The Greco-Roman sources call the Nanda king ruling at the time of Alexander's invasion "Agrammes", which is possibly a corruption of the Sanskrit term "Augraseniya" (literally, "son or descendant of Ugrasena").

According to the Jain texts such as Parishishtaparvan and Avashyaka sutra, which do not mention the name "Mahapadma" either, the Nanda king was the son of a courtesan by a barber. They state that Nanda succeeded Udayin after his death from a rival king. They further state Kalpaka, a non-violent Jain, as his chief-minister, who is believed to have sacrificed his life for peace.

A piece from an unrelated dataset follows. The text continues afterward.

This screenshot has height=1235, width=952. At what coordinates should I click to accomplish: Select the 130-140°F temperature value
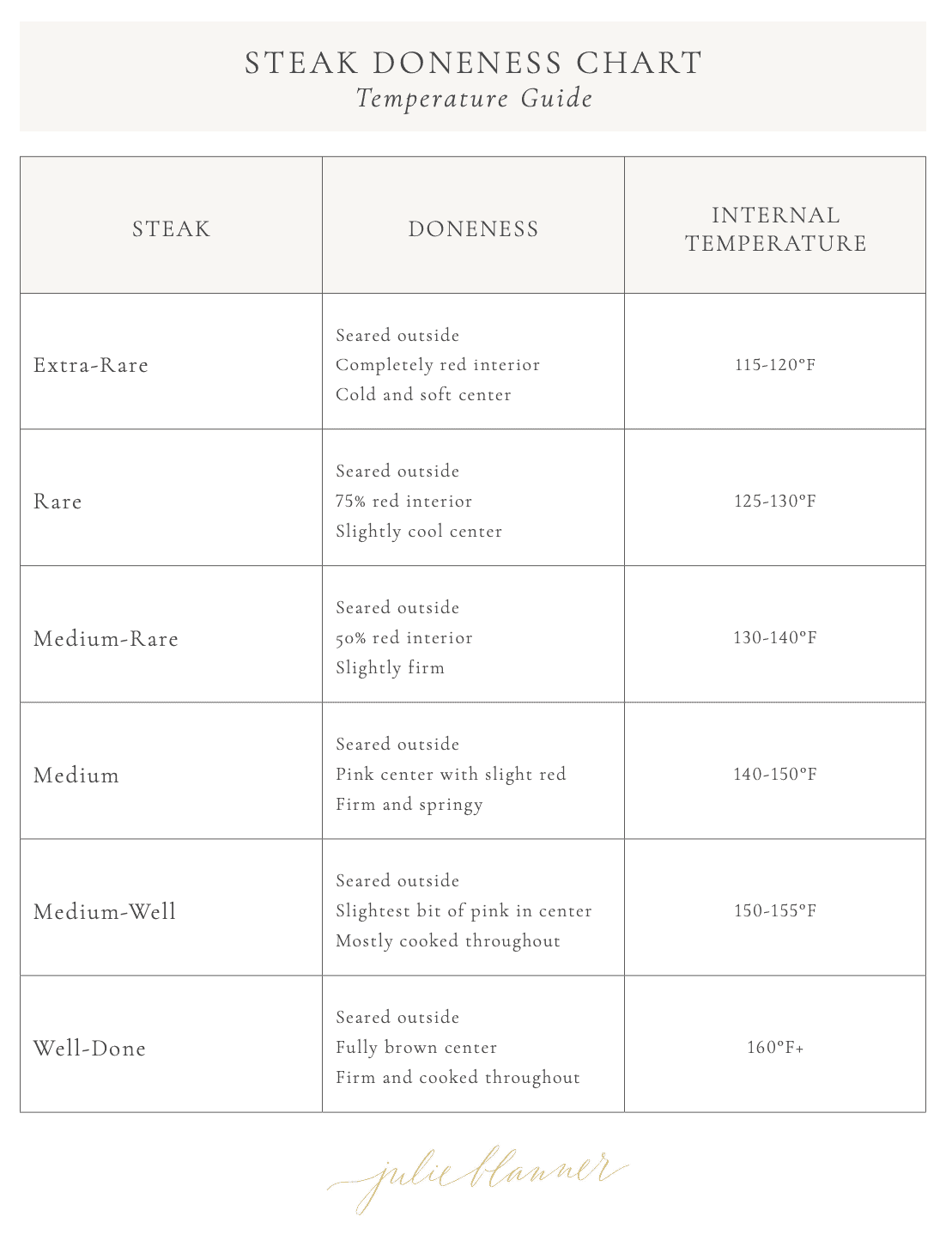[775, 638]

The Greco-Roman sources suggest that the founder of the Nanda dynasty was a barber, who usurped the throne from the last king of the preceding dynasty. Roman historian Curtius (1st century CE) states that according to Porus, this barber became the former queen's paramour thanks to his attractive looks, treacherously assassinated the then king, usurped the supreme authority by pretending to act as a guardian for the then princes, and later killed the princes. The Nanda king who was the contemporary of Porus and Alexander was the son of this barber.